LAVORO RICHIESTO: Puoi aggiornare tutto il materiale che segue sostituendo "Wynajem" con "Wypożyczalnia" e lasciando invariato il resto? Nella risposta tralascia le immagini.

Voci del dataset:
::::

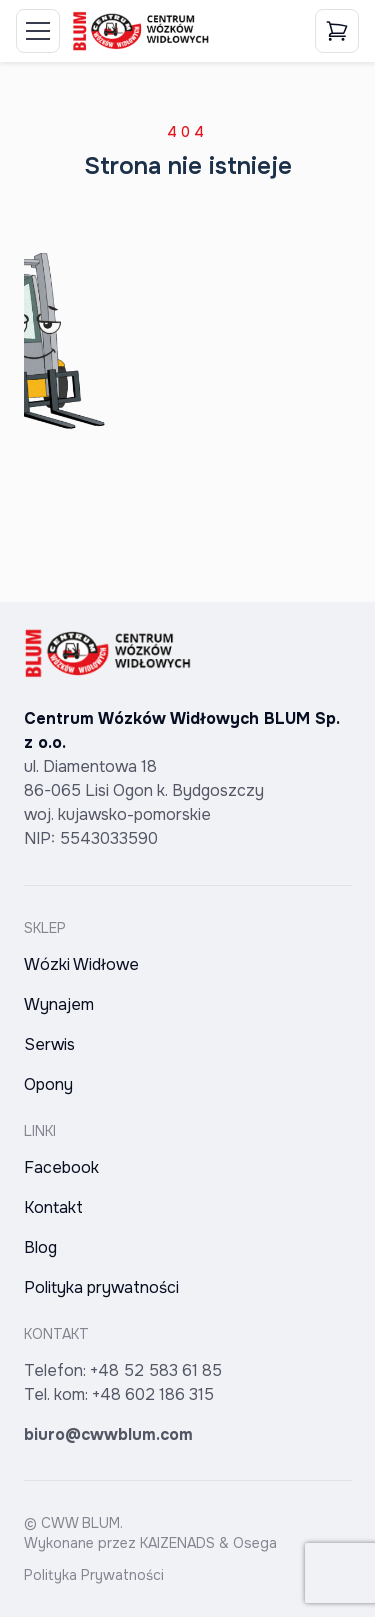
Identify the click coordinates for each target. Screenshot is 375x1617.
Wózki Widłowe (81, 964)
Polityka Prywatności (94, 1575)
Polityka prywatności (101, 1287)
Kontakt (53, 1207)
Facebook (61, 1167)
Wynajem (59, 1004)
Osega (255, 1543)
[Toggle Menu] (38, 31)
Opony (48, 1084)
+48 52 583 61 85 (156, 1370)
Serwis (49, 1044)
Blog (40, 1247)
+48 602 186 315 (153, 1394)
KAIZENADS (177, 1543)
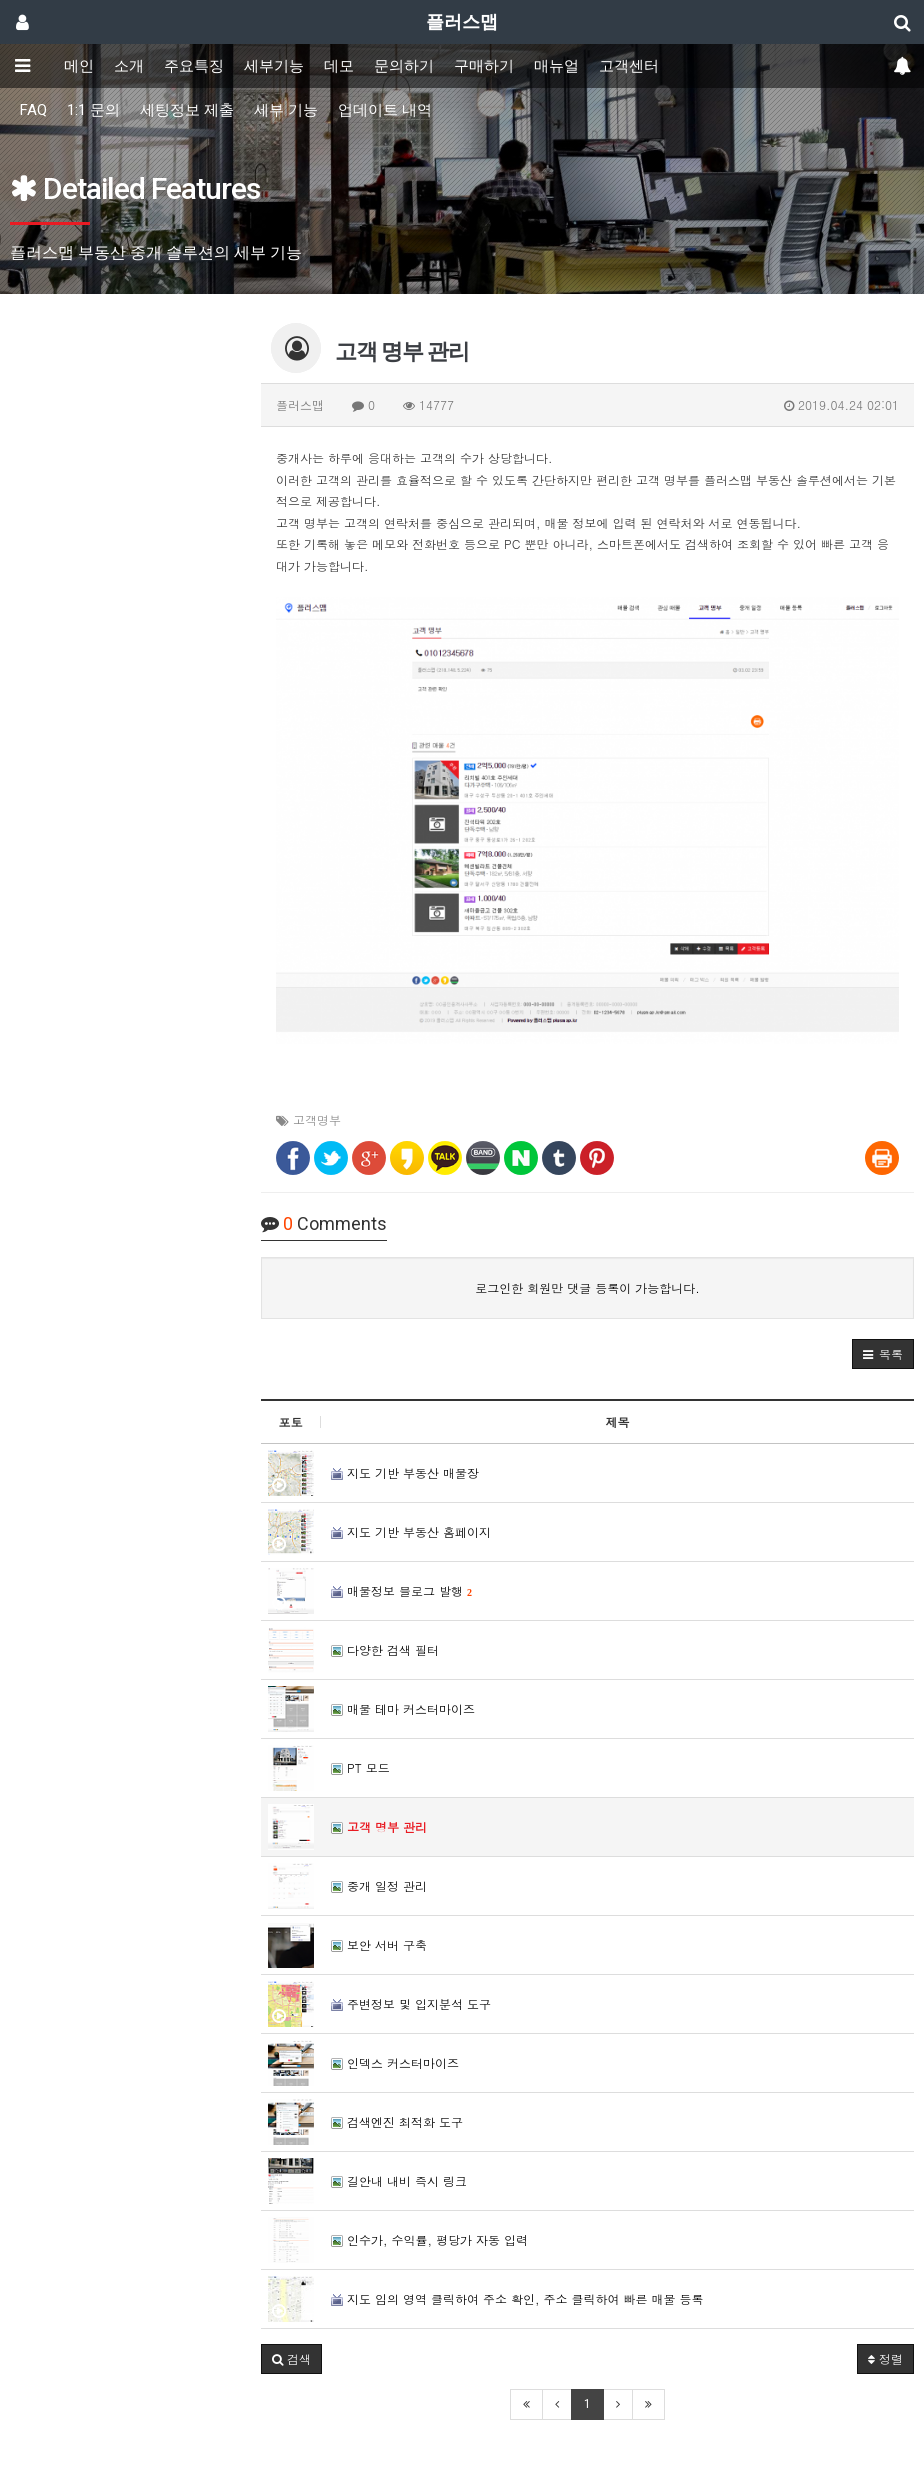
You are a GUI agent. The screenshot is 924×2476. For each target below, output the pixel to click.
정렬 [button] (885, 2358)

::::

RISPOSTA COMPLETA:
Identify the click coordinates for each target. Screenshot is 375x1617.
Wózki Widłowe (81, 964)
Polityka Prywatności (94, 1575)
Polityka prywatności (101, 1287)
Kontakt (53, 1207)
Facebook (61, 1167)
Wypożyczalnia (59, 1004)
Osega (255, 1543)
[Toggle Menu] (38, 31)
Opony (48, 1084)
+48 52 583 61 85 (156, 1370)
Serwis (49, 1044)
Blog (40, 1247)
+48 602 186 315 (153, 1394)
KAIZENADS (177, 1543)
You are a GUI agent. The screenshot is 924×2476. For each target below, output the pixel to click.
정렬 [button] (885, 2358)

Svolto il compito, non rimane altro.